Par un jugement n° 2506046 du 20 novembre 2025, le tribunal administratif de Versailles a rejeté sa demande.
Procédure devant la cour :
Par une requête enregistrée le 22 décembre 2025, M. B…, représenté par Me Magne, demande à la cour :
1°)
d’annuler ce jugement ;
2°)
d’annuler cet arrêté ;
3°)
d’enjoindre au préfet de la Seine-Maritime ou à toute autre autorité territorialement compétente de lui délivrer un titre de séjour, dans le délai de deux mois à compter de la notification de la décision à intervenir ou, à titre subsidiaire, de réexaminer sa situation et de lui délivrer, dans l’attente, une autorisation provisoire de séjour l’autorisant à travailler, dès la notification de la décision à intervenir ;
4°)
de mettre à la charge de l’État la somme de 2 000 euros au titre de l’article L. 761-1 du code de justice administrative.
Il soutient que :
-
l’arrêté contesté il est insuffisamment motivé et est entaché d’un défaut d’examen circonstancié de sa situation personnelle ;
-
il a été pris en méconnaissance du droit d’être entendu ;
-
le refus de séjour est entaché d’une erreur manifeste d’appréciation et méconnaît les dispositions des articles L. 423-23 et L. 435-1 du code de l’entrée et du séjour des étrangers et du droit d’asile ;
-
il est entaché d’une erreur manifeste d’appréciation et méconnaît les stipulations de l’article 8 de la convention européenne de sauvegarde des droits de l’homme et des libertés fondamentales ;
-
le refus de délai de départ volontaire méconnaît les dispositions de l’article L. 612-3 du code de l’entrée et du séjour des étrangers et du droit d’asile, dès lors qu’il est entré régulièrement en France, qu’il justifie de garanties de représentation suffisantes et, au surplus, qu’il justifie de circonstances particulières pour se voir octroyer un tel délai de départ volontaire ;
-
la décision portant interdiction de retour sur le territoire français durant un an est illégale par exception d’illégalité de la décision lui refusant un délai de départ volontaire ;
-
elle méconnaît les dispositions de l’article L. 612-6 du code de l’entrée et du séjour des étrangers et du droit d’asile ;
-
elle est disproportionnée et méconnaît les stipulations de l’article 8 de la convention européenne de sauvegarde des droits de l’homme et des libertés fondamentales.
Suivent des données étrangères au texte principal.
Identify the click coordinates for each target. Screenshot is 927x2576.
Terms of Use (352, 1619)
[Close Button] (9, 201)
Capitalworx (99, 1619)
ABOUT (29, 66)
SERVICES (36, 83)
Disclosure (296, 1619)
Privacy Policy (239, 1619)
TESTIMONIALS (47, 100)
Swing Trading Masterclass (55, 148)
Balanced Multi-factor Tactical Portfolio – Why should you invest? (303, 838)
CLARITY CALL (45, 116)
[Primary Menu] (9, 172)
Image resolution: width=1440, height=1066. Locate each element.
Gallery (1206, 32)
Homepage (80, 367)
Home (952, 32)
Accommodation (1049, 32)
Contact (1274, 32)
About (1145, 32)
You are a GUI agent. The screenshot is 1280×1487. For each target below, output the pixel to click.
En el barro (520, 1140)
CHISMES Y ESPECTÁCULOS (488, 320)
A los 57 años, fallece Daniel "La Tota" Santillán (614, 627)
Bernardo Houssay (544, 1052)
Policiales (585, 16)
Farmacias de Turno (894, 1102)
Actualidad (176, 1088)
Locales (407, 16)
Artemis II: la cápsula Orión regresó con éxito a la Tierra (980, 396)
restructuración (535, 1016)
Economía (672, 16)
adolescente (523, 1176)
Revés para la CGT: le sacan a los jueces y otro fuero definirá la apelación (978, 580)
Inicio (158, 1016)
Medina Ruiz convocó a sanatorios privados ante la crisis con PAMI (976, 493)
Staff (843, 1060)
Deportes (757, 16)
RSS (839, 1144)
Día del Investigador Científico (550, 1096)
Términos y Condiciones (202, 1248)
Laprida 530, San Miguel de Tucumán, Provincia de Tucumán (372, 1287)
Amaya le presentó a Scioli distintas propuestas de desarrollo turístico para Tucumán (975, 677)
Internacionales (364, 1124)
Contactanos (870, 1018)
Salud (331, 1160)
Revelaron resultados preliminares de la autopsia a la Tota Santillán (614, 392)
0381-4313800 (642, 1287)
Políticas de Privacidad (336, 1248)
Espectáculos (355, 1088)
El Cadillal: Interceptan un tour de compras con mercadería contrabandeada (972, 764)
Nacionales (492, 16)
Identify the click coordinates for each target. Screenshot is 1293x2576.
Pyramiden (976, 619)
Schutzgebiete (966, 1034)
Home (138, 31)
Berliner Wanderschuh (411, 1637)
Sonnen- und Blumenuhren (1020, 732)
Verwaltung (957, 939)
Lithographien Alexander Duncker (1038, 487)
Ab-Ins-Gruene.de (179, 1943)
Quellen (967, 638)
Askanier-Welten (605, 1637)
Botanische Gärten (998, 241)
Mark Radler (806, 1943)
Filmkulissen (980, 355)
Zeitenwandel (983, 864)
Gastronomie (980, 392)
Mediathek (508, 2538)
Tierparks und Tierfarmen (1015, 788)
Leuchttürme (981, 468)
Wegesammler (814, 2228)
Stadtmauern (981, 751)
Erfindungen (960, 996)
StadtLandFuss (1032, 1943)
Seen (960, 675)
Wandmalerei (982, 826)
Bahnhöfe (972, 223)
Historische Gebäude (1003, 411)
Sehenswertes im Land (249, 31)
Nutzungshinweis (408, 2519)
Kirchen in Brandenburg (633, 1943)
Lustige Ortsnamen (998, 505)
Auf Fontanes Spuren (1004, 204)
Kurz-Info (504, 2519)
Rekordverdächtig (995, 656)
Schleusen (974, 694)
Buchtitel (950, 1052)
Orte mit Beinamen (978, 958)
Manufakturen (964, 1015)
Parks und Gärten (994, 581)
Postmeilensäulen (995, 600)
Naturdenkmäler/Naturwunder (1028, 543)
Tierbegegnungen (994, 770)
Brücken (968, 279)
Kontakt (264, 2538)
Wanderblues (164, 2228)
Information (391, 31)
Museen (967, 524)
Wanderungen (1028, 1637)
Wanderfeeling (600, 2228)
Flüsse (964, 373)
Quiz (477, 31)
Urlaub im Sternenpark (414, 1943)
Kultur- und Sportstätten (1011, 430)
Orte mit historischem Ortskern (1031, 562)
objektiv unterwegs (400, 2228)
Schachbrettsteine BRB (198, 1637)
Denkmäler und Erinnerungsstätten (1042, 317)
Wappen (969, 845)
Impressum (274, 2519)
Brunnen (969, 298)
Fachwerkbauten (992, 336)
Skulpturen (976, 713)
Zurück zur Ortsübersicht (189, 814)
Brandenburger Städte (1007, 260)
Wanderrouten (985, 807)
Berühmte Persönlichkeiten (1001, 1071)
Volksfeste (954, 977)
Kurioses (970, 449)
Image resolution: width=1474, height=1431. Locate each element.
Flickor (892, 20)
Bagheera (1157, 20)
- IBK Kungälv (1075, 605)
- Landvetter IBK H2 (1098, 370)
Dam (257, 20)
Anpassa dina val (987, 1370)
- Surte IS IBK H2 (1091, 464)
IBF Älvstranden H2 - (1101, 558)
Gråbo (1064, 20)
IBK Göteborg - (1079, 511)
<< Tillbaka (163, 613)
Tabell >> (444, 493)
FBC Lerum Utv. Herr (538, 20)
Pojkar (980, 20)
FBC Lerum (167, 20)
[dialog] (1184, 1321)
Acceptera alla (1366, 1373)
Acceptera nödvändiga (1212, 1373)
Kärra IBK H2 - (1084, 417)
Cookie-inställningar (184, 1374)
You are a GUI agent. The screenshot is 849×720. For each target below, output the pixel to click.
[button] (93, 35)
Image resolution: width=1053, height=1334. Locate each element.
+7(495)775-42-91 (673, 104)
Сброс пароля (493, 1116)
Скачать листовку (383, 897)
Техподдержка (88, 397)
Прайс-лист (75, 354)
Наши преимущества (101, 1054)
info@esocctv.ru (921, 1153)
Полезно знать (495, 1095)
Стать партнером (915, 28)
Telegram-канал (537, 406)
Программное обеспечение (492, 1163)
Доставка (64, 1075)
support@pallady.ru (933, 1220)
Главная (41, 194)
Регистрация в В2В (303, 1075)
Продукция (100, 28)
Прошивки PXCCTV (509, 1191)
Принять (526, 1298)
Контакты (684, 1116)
Vu les autres pièces du dossier.
Vu :
-
la convention européenne de sauvegarde des droits de l’homme et des libertés fondamentales ;
-
la convention d’application de l’accord Schengen du 19 juin 1990 ;
-
le code de l’entrée et du séjour des étrangers et du droit d’asile ;
-
le code de justice administrative.
Par une décision en date du 1er septembre 2025, la présidente de la cour administrative d’appel de Versailles a désigné M. Camenen, président, pour statuer par ordonnance en application de l’article R. 222-1 du code de justice administrative.
Considérant ce qui suit :
Aux termes du dernier alinéa de l’article R. 222-1 du code de justice administrative : « Les (…) magistrats ayant le grade de président désignés à cet effet par le président de la cour peuvent (…) par ordonnance, rejeter (…), après l’expiration du délai de recours (…) les requêtes d’appel manifestement dépourvues de fondement. (…) ».
M. B…, ressortissant tunisien né le 31 décembre 1999, entré en France, selon ses déclarations, le 13 octobre 2022, muni d’un visa de type « D » délivré par les autorités italiennes, valable du 1er octobre 2022 au 15 octobre 2023, a été interpellé le 24 janvier 2025 lors d’un contrôle d’identité. Par l’arrêté contesté du même jour, le préfet de la Seine-Maritime lui a fait obligation de quitter le territoire français sans délai, a fixé le pays de renvoi et a prononcé à son encontre une interdiction de retour sur le territoire français pour une durée d’un an.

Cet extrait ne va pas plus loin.